The training course employed a variety of non-formal education techniques to foster a conducive learning environment. Participants were gradually introduced to graphic facilitation methods and tools, allowing them to actively engage and experiment with these new techniques. This immersive, hands-on approach was supplemented by a range of participatory activities including workshops, simulations, role-playing games, and outdoor exercises, along with group discussions aimed at problem-solving and brainstorming. In this learner-centric environment, participants not only learned from trainers but also took the initiative to design and lead their own workshops, the content of which contributed to the project guide.

In addition to the formal learning activities, daily evening reflection sessions were integrated into the course, providing a platform for participants to share experiences and offer feedback in a safe and supportive setting. These reflective sessions encouraged active participation and dialogue, enabling participants to exchange best practices and insights. The ultimate goal was to cultivate a sense of collective wisdom and to strengthen positive group dynamics, ensuring that each participant felt empowered and actively involved in both their personal learning and the shared objectives of the group.

Outcomes of the activity

- Competence Development: Participants experienced significant development in various areas, including creativity, graphic facilitation, visual thinking, accessibility, and diversity awareness. By acquiring these new competences, the individual youth workers became more skilled and effective in their roles. The enhanced competences also contributed to improving the quality of services and activities they conducted in their local organizations and communities.

- Video Production: Participants successfully produced videos that utilized graphic facilitation methods. These videos aimed to encourage other youth workers to adopt graphic facilitation in their daily activities with youth. This outcome demonstrates the participants' ability to apply the skills they learned during the training course to create valuable resources for the youth work community.

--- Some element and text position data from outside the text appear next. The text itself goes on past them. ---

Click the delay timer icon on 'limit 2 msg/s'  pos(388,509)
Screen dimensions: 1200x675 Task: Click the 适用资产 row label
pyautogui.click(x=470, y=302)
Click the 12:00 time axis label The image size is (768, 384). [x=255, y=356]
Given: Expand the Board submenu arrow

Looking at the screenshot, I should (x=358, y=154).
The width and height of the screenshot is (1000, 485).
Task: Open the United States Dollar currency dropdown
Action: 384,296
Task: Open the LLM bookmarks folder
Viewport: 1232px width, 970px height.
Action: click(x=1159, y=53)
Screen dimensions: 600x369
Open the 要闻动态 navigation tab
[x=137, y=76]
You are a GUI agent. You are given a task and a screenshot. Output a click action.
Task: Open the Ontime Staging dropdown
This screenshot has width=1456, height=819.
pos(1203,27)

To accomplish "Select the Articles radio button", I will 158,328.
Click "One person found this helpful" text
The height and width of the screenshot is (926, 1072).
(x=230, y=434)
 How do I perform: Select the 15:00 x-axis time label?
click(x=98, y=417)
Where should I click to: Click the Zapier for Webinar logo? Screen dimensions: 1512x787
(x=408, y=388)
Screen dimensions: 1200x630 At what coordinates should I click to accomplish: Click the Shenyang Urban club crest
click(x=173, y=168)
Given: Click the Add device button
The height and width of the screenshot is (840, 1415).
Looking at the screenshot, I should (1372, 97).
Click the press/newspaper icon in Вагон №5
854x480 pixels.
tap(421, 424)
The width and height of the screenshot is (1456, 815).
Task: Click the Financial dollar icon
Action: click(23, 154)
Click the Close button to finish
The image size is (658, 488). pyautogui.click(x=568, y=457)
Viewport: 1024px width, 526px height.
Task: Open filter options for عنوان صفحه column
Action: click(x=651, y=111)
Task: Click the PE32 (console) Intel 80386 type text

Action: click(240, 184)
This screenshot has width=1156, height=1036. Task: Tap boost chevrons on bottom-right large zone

Your tasks and responsibilities within the team

In the trainers' team of three, my role was multi-faceted. I was responsible for leading various training sessions that delved into key areas including design thinking, visual communication techniques, and the fundamentals of graphic facilitation.

A major part of my duties focused on educating participants about digital tools applicable to design and graphic creation in youth work settings. These tools provided participants with creative ways to elevate their projects and connect more effectively with their intended audiences. Furthermore, I orchestrated discussions around Erasmus+ and Youthpass—important components that enhance the quality of youth work by promoting international mobility and acknowledging informal learning. Beyond content delivery, I also facilitated reflective activities where participants could contemplate their learning journey and personal growth, offering them deeper insights into their evolving roles as youth workers.

I worked on this training for 7 days as a full time trainer.